# 👩‍💻 Train Your First Q-Learning and REINFORCE Agents

## 📋 Overview
In this lab, you'll roll up your sleeves and dive into the world of reinforcement learning by training two types of agents: one using Q-Learning and the other using the REINFORCE algorithm. These two approaches represent the powerful methodologies of value-based and policy-based learning, respectively. Through this practical activity, you'll witness firsthand how each method fosters agent learning and decision-making in a simple environment. By comparing the two, you'll sharpen your understanding of their unique strengths and applications—equipping you with the skills to choose the right approach for diverse RL scenarios.

## 🎯 Learning Outcomes
By the end of this lab, you will be able to:

- ✅ Set up and simulate an RL environment like GridWorld
- ✅ Implement and train a Q-Learning agent
- ✅ Implement and train a REINFORCE agent
- ✅ Compare and analyze the performance of value-based and policy-based RL techniques

## Task 1: Environment Setup

**Context:** Setting up the GridWorld environment is the first step for your RL agents.

**Steps:**

1. Create a simple GridWorld-like environment for your agents to explore.
2. Define basic states, actions, and a reward structure with a goal for agents to reach.

In [None]:
# imports
import numpy as np
import torch
import torch.nn as nn
import torch.optim as optim
import torch.nn.functional as F

# Your code here...

💡 **Tip:** Use a grid size of 5x5 for simplicity.

⚙️ **Test Your Work:**
- Print the initial state of the environment.

**Expected output:** The starting position of the agent on the grid.

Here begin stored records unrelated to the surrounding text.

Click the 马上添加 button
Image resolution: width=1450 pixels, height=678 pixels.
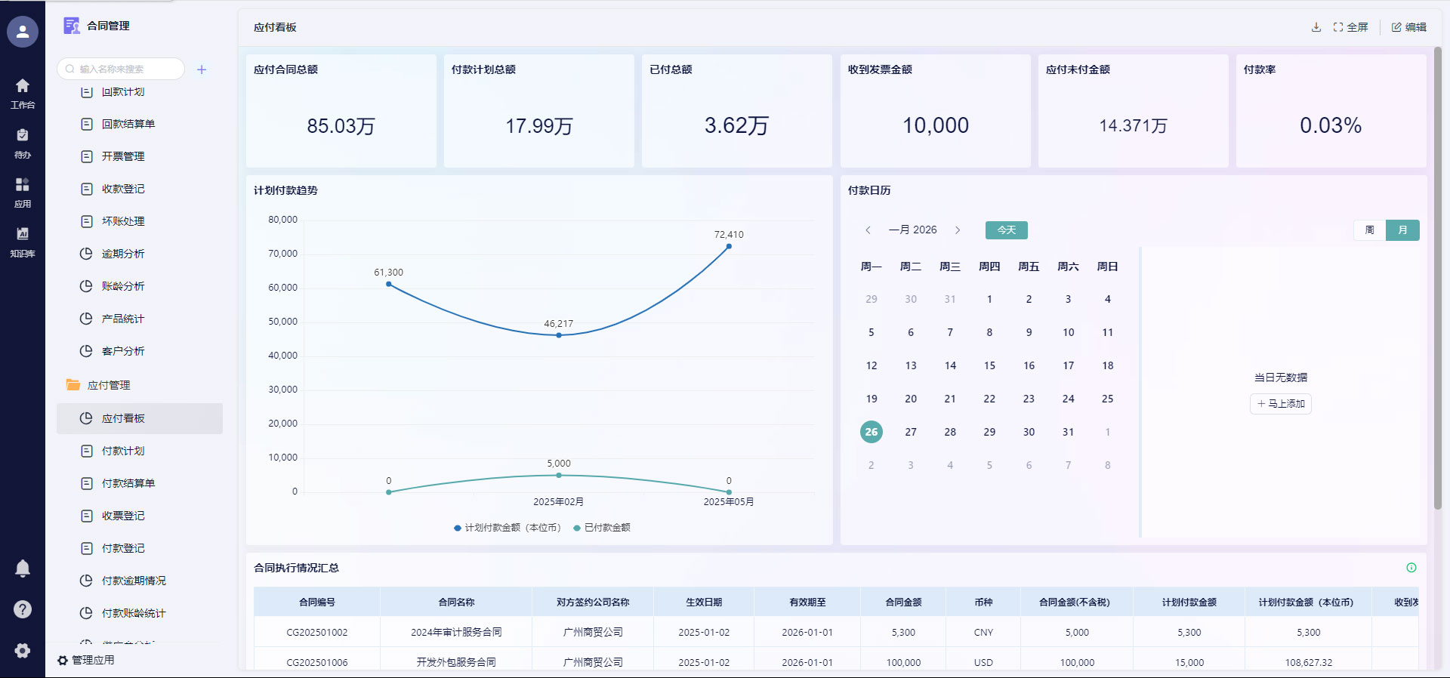pyautogui.click(x=1281, y=404)
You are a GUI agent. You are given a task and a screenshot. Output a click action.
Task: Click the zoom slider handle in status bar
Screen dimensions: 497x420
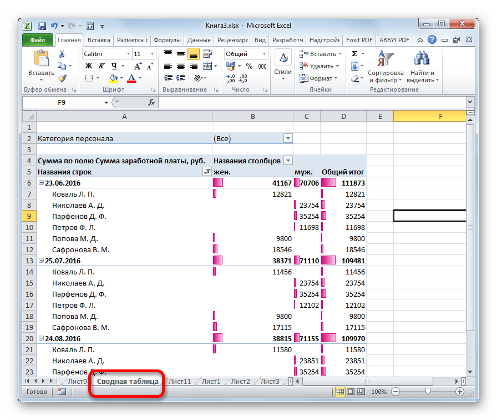pyautogui.click(x=427, y=392)
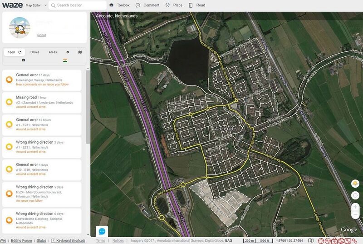Zoom in on the map
Image resolution: width=363 pixels, height=244 pixels.
(x=355, y=207)
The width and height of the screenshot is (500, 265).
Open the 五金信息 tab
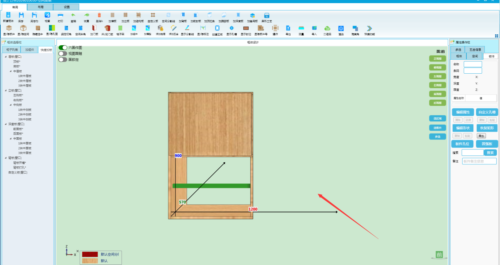[475, 50]
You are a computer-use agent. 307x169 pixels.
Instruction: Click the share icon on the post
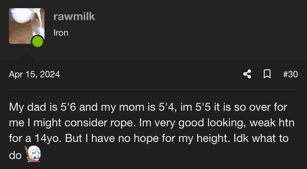tap(247, 74)
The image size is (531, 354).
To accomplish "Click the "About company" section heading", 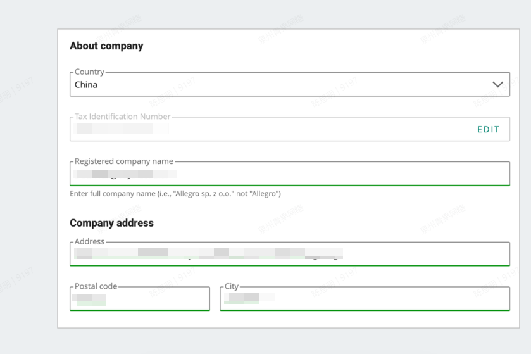I will pyautogui.click(x=106, y=46).
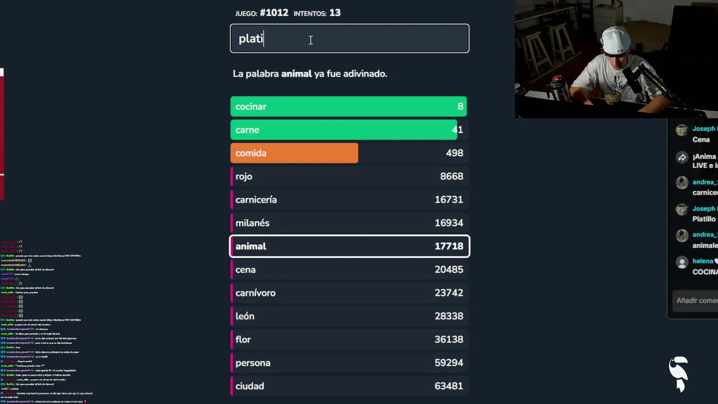
Task: Click the streamer webcam feed
Action: coord(616,59)
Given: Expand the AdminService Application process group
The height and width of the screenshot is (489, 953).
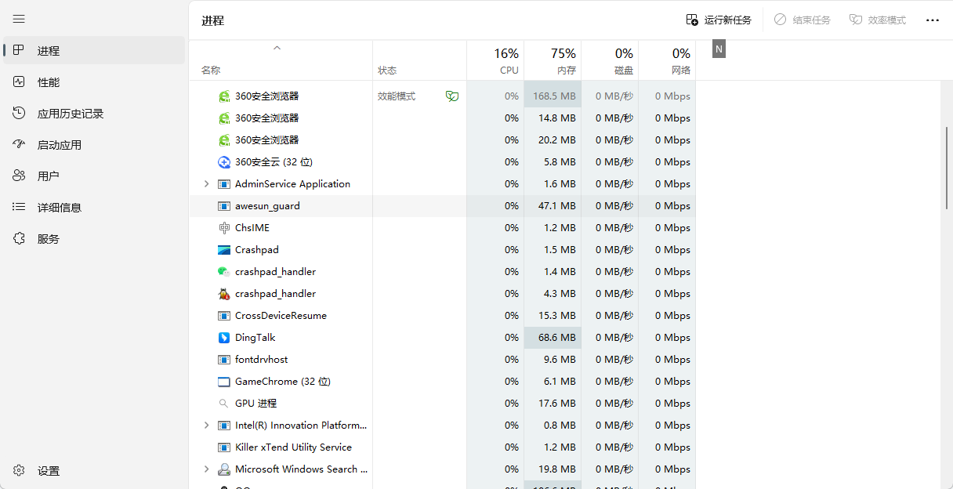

## Task 2: Implement Q-Learning Agent

**Context:** Q-Learning is a value-based method where the agent learns the optimal actions through experience.

**Steps:**

1. Set up a Q-table and implement Q-Learning, allowing the agent to learn the optimal actions through experience-driven updates.
2. Initialize exploration parameters, implement the learning loop, and run multiple episodes to refine the Q-table.

In [None]:
# Task 2: Implement Q-Learning Agent

💡 **Tip:** Use parameters like `alpha`, `gamma`, and `epsilon` for learning rate, discount factor, and exploration rate respectively.

⚙️ **Test Your Work:**
- Print the Q-table after training.

**Expected output:** The Q-table with learned values for each state-action pair.

## Task 3: Implement REINFORCE Agent

**Context:** REINFORCE is a policy-based method where the agent learns policy updates based on episodic reward trajectories.

**Steps:**

1. Construct a policy network to approximate your agent’s policy.
2. Implement the REINFORCE algorithm, which calculates policy updates based on episodic reward trajectories.
3. Train the policy network over several episodes to learn effective sequences of actions.

In [None]:
# Task 3: Implement REINFORCE Agent

💡 **Tip:** Use `torch.nn` for implementing the policy network.

⚙️ **Test Your Work:**
- Print the total rewards and steps taken during the training process.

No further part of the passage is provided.